**** ENTRIES SUPPLIED

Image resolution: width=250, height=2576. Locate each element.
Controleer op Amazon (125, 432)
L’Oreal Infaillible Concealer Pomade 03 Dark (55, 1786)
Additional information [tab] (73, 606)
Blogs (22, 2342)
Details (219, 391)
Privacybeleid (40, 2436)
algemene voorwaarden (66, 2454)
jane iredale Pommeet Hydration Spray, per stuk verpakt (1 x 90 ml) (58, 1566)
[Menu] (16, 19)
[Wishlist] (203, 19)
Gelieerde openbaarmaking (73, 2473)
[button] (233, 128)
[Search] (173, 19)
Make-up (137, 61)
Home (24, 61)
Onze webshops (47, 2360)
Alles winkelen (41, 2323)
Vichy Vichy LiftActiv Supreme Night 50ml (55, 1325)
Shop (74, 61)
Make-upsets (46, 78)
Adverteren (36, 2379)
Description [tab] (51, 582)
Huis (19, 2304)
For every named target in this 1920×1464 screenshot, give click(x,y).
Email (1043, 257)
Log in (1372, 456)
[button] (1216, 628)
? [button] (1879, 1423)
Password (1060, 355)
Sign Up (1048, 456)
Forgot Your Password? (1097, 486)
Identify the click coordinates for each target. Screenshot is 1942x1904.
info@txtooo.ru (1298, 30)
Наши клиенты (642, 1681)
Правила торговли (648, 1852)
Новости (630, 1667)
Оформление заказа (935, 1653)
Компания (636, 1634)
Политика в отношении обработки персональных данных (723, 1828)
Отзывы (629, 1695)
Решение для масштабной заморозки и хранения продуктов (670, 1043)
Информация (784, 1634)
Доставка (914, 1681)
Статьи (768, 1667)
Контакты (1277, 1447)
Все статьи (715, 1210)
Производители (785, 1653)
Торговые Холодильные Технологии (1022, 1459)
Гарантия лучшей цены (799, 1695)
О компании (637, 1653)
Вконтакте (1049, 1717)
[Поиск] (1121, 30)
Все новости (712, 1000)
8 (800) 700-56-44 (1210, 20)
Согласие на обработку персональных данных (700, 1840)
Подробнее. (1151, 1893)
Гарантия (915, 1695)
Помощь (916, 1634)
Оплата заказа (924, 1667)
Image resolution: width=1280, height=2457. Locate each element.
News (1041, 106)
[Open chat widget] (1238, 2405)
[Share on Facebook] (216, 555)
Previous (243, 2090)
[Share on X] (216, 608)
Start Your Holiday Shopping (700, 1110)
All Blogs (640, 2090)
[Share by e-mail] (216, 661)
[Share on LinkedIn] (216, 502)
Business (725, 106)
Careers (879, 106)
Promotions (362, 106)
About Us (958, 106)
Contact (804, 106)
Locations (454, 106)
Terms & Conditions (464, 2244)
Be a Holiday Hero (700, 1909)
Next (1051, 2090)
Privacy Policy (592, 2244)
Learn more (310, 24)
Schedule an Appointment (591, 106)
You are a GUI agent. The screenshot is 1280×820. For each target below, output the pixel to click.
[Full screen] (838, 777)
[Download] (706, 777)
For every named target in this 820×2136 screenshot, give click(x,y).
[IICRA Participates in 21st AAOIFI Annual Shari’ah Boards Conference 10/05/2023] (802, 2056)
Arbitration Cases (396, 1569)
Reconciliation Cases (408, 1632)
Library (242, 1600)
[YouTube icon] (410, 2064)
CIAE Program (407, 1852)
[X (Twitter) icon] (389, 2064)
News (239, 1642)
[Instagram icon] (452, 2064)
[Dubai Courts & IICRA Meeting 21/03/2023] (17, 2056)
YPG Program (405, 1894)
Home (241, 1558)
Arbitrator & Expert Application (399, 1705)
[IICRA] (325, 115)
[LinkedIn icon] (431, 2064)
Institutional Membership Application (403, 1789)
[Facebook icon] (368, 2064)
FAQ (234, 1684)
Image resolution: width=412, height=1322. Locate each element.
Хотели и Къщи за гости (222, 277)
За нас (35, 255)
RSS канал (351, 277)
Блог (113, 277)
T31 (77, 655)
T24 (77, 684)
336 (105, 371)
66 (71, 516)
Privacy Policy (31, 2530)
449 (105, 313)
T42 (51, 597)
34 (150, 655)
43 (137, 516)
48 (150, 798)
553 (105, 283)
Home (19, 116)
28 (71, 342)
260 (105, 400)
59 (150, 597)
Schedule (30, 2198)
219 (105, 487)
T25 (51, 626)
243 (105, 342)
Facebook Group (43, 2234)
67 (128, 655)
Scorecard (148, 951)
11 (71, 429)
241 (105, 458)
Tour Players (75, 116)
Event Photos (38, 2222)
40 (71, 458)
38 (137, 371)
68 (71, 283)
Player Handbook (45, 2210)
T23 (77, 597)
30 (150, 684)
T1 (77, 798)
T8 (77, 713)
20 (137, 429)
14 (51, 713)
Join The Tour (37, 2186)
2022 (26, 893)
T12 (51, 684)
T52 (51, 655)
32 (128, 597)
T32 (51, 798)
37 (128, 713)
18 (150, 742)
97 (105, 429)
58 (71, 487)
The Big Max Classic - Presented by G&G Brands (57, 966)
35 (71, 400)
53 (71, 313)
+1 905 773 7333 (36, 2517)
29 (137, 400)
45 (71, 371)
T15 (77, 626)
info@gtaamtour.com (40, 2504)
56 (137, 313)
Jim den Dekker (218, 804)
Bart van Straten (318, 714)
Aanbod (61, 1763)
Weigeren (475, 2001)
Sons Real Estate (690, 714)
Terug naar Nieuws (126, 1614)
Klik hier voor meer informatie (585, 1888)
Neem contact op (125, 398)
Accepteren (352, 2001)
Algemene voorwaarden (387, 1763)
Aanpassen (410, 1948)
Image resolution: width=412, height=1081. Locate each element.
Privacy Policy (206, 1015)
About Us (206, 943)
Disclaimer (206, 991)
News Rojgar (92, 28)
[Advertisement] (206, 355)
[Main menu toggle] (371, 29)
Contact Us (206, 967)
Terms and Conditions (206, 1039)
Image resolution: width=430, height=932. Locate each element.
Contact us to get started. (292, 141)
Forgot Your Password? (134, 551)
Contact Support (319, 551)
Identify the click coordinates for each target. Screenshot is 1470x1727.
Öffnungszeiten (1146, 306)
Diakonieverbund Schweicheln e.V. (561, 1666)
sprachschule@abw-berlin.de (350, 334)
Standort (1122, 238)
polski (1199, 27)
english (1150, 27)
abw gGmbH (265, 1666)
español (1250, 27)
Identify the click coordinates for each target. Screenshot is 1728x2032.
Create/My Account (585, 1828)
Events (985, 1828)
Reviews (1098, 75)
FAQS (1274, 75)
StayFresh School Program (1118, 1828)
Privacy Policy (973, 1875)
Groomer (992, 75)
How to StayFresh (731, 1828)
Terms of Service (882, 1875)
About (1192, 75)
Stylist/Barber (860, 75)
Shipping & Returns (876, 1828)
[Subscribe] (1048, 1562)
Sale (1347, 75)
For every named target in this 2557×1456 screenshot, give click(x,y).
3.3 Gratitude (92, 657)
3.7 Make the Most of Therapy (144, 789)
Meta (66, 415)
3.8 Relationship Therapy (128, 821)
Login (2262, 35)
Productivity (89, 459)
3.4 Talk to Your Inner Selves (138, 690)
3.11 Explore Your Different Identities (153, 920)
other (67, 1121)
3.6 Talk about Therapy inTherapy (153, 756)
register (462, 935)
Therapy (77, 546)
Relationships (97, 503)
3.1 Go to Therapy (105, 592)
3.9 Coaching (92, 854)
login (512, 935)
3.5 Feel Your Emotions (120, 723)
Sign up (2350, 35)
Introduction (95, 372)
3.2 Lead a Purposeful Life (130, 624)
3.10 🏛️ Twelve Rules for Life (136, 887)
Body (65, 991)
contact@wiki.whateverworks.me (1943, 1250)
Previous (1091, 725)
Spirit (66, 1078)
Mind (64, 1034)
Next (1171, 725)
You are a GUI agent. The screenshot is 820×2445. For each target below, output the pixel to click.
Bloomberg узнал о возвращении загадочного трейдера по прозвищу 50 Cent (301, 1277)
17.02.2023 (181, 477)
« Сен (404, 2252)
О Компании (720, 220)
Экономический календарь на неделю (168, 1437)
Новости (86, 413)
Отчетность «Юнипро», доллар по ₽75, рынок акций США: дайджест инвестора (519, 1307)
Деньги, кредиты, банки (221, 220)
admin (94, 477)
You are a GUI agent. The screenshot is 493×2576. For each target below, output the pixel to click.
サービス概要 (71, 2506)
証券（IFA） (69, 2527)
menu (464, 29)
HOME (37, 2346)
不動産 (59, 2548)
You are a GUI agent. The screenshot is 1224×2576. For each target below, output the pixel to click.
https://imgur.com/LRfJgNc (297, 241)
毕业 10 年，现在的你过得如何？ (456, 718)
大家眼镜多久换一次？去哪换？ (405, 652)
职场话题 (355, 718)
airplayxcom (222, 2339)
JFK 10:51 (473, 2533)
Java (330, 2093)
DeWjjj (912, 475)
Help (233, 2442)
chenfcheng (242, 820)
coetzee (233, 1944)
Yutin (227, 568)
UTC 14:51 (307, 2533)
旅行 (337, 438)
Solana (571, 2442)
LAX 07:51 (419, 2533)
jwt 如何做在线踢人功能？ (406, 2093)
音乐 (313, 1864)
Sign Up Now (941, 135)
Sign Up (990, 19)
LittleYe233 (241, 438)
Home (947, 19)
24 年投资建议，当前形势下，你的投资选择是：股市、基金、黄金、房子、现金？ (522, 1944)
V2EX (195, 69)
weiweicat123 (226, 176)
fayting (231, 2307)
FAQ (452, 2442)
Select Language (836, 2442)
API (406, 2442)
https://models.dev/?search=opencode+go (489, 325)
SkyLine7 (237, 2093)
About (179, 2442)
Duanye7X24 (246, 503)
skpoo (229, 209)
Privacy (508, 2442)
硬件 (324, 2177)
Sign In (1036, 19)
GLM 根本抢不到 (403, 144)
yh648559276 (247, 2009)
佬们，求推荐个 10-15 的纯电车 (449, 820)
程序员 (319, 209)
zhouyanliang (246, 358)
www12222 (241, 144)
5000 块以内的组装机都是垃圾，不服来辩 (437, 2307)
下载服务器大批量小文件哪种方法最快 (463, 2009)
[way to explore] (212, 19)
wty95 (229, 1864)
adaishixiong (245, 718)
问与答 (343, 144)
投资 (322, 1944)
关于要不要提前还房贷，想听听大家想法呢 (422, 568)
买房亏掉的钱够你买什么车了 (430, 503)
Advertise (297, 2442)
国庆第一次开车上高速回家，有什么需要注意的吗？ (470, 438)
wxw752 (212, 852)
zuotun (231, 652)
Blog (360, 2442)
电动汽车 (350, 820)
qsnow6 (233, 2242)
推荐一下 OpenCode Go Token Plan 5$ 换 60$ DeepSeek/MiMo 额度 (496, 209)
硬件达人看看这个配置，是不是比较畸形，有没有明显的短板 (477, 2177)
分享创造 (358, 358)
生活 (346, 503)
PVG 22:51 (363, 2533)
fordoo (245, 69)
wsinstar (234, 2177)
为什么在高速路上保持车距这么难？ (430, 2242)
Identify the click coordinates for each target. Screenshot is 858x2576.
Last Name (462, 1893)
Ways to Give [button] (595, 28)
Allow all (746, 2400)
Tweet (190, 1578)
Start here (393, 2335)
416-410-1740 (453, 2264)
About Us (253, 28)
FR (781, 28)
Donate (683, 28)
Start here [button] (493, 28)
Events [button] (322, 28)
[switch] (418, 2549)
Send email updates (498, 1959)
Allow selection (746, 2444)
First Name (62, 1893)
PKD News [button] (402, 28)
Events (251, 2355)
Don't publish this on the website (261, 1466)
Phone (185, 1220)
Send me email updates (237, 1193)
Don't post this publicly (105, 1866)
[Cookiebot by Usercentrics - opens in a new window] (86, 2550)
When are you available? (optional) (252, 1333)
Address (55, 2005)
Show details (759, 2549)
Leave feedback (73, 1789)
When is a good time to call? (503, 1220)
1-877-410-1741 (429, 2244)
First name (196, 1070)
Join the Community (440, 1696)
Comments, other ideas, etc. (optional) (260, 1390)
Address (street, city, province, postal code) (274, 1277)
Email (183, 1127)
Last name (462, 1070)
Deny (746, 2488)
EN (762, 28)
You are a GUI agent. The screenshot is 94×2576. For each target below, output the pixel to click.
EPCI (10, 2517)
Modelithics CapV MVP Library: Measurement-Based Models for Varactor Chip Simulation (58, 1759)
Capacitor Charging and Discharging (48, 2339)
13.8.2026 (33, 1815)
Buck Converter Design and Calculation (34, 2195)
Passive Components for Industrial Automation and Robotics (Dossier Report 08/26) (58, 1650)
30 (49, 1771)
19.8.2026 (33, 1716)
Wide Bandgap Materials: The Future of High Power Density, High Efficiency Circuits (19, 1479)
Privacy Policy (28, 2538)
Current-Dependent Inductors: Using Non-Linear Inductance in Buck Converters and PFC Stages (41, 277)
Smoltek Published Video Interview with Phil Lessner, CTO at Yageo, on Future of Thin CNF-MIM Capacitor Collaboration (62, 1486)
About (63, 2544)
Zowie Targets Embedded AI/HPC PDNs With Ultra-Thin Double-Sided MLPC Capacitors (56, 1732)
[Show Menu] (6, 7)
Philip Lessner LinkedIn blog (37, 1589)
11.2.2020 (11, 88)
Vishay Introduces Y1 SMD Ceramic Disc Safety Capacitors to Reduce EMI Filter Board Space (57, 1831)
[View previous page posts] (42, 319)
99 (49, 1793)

********

→ **WHAT YOU ARE ASKED TO DO**: Using only the entries above, output the line with "Events (985, 1828)", the line with "Stylist/Barber (860, 75)", and all lines between them, exactly as they stand.

→ **SOLUTION TO THIS PROBLEM**:
Events (985, 1828)
Reviews (1098, 75)
FAQS (1274, 75)
StayFresh School Program (1118, 1828)
Privacy Policy (973, 1875)
Groomer (992, 75)
How to StayFresh (731, 1828)
Terms of Service (882, 1875)
About (1192, 75)
Stylist/Barber (860, 75)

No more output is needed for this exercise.